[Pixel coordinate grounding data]
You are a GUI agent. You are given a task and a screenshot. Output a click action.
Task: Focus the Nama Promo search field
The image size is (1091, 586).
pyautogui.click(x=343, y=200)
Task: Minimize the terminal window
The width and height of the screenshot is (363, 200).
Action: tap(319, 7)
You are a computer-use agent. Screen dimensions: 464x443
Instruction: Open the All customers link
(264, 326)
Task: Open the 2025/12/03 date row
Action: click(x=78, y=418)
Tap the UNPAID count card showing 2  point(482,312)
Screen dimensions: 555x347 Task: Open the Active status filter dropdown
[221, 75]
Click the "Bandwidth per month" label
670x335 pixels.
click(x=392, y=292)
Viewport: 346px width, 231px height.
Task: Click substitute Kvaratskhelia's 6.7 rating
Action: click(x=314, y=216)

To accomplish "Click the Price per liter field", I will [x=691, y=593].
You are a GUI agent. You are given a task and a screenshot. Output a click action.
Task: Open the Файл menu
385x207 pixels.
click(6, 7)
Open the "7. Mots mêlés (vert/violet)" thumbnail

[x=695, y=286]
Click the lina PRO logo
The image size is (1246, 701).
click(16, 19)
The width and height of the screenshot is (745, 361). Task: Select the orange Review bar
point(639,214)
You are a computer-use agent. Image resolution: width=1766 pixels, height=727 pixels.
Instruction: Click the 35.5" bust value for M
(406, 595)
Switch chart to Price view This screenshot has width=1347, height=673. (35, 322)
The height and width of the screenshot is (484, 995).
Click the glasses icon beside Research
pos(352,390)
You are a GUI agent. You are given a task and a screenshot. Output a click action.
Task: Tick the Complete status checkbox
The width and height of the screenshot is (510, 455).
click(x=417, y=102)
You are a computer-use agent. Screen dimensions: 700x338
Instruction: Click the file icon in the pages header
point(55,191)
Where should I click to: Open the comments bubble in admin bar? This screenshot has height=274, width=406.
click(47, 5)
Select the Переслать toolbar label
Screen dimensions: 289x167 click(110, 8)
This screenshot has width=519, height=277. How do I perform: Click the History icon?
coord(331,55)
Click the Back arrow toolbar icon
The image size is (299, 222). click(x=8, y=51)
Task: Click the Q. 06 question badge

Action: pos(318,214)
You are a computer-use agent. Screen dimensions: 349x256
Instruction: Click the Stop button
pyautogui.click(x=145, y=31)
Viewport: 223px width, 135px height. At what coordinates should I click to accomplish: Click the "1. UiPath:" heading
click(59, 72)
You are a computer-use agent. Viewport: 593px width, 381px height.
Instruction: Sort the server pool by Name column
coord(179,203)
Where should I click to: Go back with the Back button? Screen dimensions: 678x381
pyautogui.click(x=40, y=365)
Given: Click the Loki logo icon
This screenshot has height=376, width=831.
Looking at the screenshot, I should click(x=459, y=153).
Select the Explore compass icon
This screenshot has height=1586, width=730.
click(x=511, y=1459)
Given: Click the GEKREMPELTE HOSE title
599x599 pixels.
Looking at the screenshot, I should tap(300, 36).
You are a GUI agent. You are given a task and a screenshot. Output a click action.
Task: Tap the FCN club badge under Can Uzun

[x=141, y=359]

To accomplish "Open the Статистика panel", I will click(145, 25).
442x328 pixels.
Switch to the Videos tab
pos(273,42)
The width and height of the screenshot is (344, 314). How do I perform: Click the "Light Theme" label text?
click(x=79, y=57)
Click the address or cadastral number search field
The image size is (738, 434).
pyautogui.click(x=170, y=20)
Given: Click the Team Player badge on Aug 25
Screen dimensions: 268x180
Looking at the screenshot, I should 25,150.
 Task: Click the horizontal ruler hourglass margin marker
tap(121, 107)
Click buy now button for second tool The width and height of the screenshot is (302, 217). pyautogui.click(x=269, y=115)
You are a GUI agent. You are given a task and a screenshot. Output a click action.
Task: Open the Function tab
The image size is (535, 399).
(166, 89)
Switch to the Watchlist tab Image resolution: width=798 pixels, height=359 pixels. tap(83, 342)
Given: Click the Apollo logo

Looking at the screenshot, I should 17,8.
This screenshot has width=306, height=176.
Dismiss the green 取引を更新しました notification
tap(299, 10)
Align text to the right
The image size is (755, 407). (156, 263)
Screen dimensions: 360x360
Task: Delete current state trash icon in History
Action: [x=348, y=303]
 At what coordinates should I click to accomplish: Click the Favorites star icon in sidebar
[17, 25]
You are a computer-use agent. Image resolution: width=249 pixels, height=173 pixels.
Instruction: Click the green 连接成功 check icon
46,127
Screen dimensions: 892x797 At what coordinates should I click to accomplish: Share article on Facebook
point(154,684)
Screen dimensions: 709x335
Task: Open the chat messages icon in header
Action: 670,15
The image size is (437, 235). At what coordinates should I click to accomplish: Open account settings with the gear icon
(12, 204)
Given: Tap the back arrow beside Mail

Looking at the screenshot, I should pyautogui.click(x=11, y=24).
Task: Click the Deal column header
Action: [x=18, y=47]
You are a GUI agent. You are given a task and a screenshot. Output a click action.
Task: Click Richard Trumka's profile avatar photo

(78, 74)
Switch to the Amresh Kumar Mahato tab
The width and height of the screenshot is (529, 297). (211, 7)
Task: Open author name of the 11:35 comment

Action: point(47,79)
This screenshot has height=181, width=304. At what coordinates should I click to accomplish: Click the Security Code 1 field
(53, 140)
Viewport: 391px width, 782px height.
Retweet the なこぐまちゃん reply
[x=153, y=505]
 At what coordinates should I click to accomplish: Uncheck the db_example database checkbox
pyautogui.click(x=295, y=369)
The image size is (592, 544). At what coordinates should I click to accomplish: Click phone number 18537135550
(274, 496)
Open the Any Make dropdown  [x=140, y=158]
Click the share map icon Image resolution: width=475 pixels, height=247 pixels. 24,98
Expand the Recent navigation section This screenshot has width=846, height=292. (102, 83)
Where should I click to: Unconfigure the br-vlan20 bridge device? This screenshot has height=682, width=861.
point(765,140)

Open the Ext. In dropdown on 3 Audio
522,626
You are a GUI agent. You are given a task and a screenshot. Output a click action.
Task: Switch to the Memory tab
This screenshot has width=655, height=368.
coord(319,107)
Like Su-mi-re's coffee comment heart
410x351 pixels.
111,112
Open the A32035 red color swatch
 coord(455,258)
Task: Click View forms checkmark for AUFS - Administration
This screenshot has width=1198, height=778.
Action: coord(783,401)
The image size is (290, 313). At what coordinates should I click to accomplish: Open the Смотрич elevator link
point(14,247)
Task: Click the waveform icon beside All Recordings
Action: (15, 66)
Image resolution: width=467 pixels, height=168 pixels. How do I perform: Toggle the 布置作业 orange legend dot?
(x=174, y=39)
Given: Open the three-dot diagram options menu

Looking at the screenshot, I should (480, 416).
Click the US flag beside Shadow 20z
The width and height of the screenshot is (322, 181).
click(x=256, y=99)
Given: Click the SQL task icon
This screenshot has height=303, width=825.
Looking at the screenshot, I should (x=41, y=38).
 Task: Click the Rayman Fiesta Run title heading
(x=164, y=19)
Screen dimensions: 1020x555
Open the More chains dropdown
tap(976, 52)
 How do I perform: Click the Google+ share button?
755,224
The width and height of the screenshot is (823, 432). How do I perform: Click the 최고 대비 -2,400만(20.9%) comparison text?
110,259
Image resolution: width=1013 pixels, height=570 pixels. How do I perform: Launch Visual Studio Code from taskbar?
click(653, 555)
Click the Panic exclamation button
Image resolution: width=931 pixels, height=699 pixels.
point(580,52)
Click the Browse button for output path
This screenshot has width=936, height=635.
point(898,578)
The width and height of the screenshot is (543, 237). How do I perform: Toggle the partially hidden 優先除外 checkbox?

What is being asked:
All the records above need to be set down again exactly as they were given.

Reply:
You are a GUI agent. You are given a task and a screenshot. Output a click action.
Task: Focus the Nama Promo search field
The image size is (1091, 586).
pyautogui.click(x=343, y=200)
Task: Minimize the terminal window
The width and height of the screenshot is (363, 200).
Action: tap(319, 7)
You are a computer-use agent. Screen dimensions: 464x443
Instruction: Open the All customers link
(264, 326)
Task: Open the 2025/12/03 date row
Action: click(x=78, y=418)
Tap the UNPAID count card showing 2  point(482,312)
Screen dimensions: 555x347 Task: Open the Active status filter dropdown
[221, 75]
Click the "Bandwidth per month" label
670x335 pixels.
click(x=392, y=292)
Viewport: 346px width, 231px height.
Task: Click substitute Kvaratskhelia's 6.7 rating
Action: click(x=314, y=216)

To accomplish "Click the Price per liter field", I will [x=691, y=593].
You are a GUI agent. You are given a task and a screenshot. Output a click action.
Task: Open the Файл menu
385x207 pixels.
click(6, 7)
Open the "7. Mots mêlés (vert/violet)" thumbnail

[x=695, y=286]
Click the lina PRO logo
The image size is (1246, 701).
click(16, 19)
The width and height of the screenshot is (745, 361). Task: Select the orange Review bar
point(639,214)
You are a computer-use agent. Image resolution: width=1766 pixels, height=727 pixels.
Instruction: Click the 35.5" bust value for M
(406, 595)
Switch chart to Price view This screenshot has width=1347, height=673. (35, 322)
The height and width of the screenshot is (484, 995).
Click the glasses icon beside Research
pos(352,390)
You are a GUI agent. You are given a task and a screenshot. Output a click action.
Task: Tick the Complete status checkbox
The width and height of the screenshot is (510, 455).
click(x=417, y=102)
You are a computer-use agent. Screen dimensions: 700x338
Instruction: Click the file icon in the pages header
point(55,191)
Where should I click to: Open the comments bubble in admin bar? This screenshot has height=274, width=406.
click(47, 5)
Select the Переслать toolbar label
Screen dimensions: 289x167 click(110, 8)
This screenshot has width=519, height=277. How do I perform: Click the History icon?
coord(331,55)
Click the Back arrow toolbar icon
The image size is (299, 222). click(x=8, y=51)
Task: Click the Q. 06 question badge

Action: pos(318,214)
You are a computer-use agent. Screen dimensions: 349x256
Instruction: Click the Stop button
pyautogui.click(x=145, y=31)
Viewport: 223px width, 135px height. At what coordinates should I click to accomplish: Click the "1. UiPath:" heading
click(59, 72)
You are a computer-use agent. Viewport: 593px width, 381px height.
Instruction: Sort the server pool by Name column
coord(179,203)
Where should I click to: Go back with the Back button? Screen dimensions: 678x381
pyautogui.click(x=40, y=365)
Given: Click the Loki logo icon
This screenshot has height=376, width=831.
Looking at the screenshot, I should click(x=459, y=153).
Select the Explore compass icon
This screenshot has height=1586, width=730.
click(x=511, y=1459)
Given: Click the GEKREMPELTE HOSE title
599x599 pixels.
Looking at the screenshot, I should tap(300, 36).
You are a GUI agent. You are given a task and a screenshot. Output a click action.
Task: Tap the FCN club badge under Can Uzun

[x=141, y=359]

To accomplish "Open the Статистика panel", I will click(145, 25).
442x328 pixels.
Switch to the Videos tab
pos(273,42)
The width and height of the screenshot is (344, 314). How do I perform: Click the "Light Theme" label text?
click(x=79, y=57)
Click the address or cadastral number search field
The image size is (738, 434).
pyautogui.click(x=170, y=20)
Given: Click the Team Player badge on Aug 25
Screen dimensions: 268x180
Looking at the screenshot, I should 25,150.
 Task: Click the horizontal ruler hourglass margin marker
tap(121, 107)
Click buy now button for second tool The width and height of the screenshot is (302, 217). pyautogui.click(x=269, y=115)
You are a GUI agent. You are given a task and a screenshot. Output a click action.
Task: Open the Function tab
The image size is (535, 399).
(166, 89)
Switch to the Watchlist tab Image resolution: width=798 pixels, height=359 pixels. tap(83, 342)
Given: Click the Apollo logo

Looking at the screenshot, I should 17,8.
This screenshot has width=306, height=176.
Dismiss the green 取引を更新しました notification
tap(299, 10)
Align text to the right
The image size is (755, 407). (156, 263)
Screen dimensions: 360x360
Task: Delete current state trash icon in History
Action: [x=348, y=303]
 At what coordinates should I click to accomplish: Click the Favorites star icon in sidebar
[17, 25]
You are a computer-use agent. Image resolution: width=249 pixels, height=173 pixels.
Instruction: Click the green 连接成功 check icon
46,127
Screen dimensions: 892x797 At what coordinates should I click to accomplish: Share article on Facebook
point(154,684)
Screen dimensions: 709x335
Task: Open the chat messages icon in header
Action: 670,15
The image size is (437, 235). At what coordinates should I click to accomplish: Open account settings with the gear icon
(12, 204)
Given: Tap the back arrow beside Mail

Looking at the screenshot, I should pyautogui.click(x=11, y=24).
Task: Click the Deal column header
Action: [x=18, y=47]
You are a GUI agent. You are given a task and a screenshot. Output a click action.
Task: Click Richard Trumka's profile avatar photo

(78, 74)
Switch to the Amresh Kumar Mahato tab
The width and height of the screenshot is (529, 297). (211, 7)
Task: Open author name of the 11:35 comment

Action: point(47,79)
This screenshot has height=181, width=304. At what coordinates should I click to accomplish: Click the Security Code 1 field
(53, 140)
Viewport: 391px width, 782px height.
Retweet the なこぐまちゃん reply
[x=153, y=505]
 At what coordinates should I click to accomplish: Uncheck the db_example database checkbox
pyautogui.click(x=295, y=369)
The image size is (592, 544). At what coordinates should I click to accomplish: Click phone number 18537135550
(274, 496)
Open the Any Make dropdown  [x=140, y=158]
Click the share map icon Image resolution: width=475 pixels, height=247 pixels. 24,98
Expand the Recent navigation section This screenshot has width=846, height=292. (102, 83)
Where should I click to: Unconfigure the br-vlan20 bridge device? This screenshot has height=682, width=861.
point(765,140)

Open the Ext. In dropdown on 3 Audio
522,626
You are a GUI agent. You are given a task and a screenshot. Output a click action.
Task: Switch to the Memory tab
This screenshot has width=655, height=368.
coord(319,107)
Like Su-mi-re's coffee comment heart
410x351 pixels.
111,112
Open the A32035 red color swatch
 coord(455,258)
Task: Click View forms checkmark for AUFS - Administration
This screenshot has width=1198, height=778.
Action: coord(783,401)
The image size is (290, 313). At what coordinates should I click to accomplish: Open the Смотрич elevator link
point(14,247)
Task: Click the waveform icon beside All Recordings
Action: (15, 66)
Image resolution: width=467 pixels, height=168 pixels. How do I perform: Toggle the 布置作业 orange legend dot?
(x=174, y=39)
Given: Open the three-dot diagram options menu

Looking at the screenshot, I should (480, 416).
Click the US flag beside Shadow 20z
The width and height of the screenshot is (322, 181).
click(x=256, y=99)
Given: Click the SQL task icon
This screenshot has height=303, width=825.
Looking at the screenshot, I should (x=41, y=38).
 Task: Click the Rayman Fiesta Run title heading
(x=164, y=19)
Screen dimensions: 1020x555
Open the More chains dropdown
tap(976, 52)
 How do I perform: Click the Google+ share button?
755,224
The width and height of the screenshot is (823, 432). How do I perform: Click the 최고 대비 -2,400만(20.9%) comparison text?
110,259
Image resolution: width=1013 pixels, height=570 pixels. How do I perform: Launch Visual Studio Code from taskbar?
click(653, 555)
Click the Panic exclamation button
Image resolution: width=931 pixels, height=699 pixels.
point(580,52)
Click the Browse button for output path
This screenshot has width=936, height=635.
point(898,578)
The width and height of the screenshot is (543, 237). How do I perform: Toggle the partially hidden 優先除外 checkbox?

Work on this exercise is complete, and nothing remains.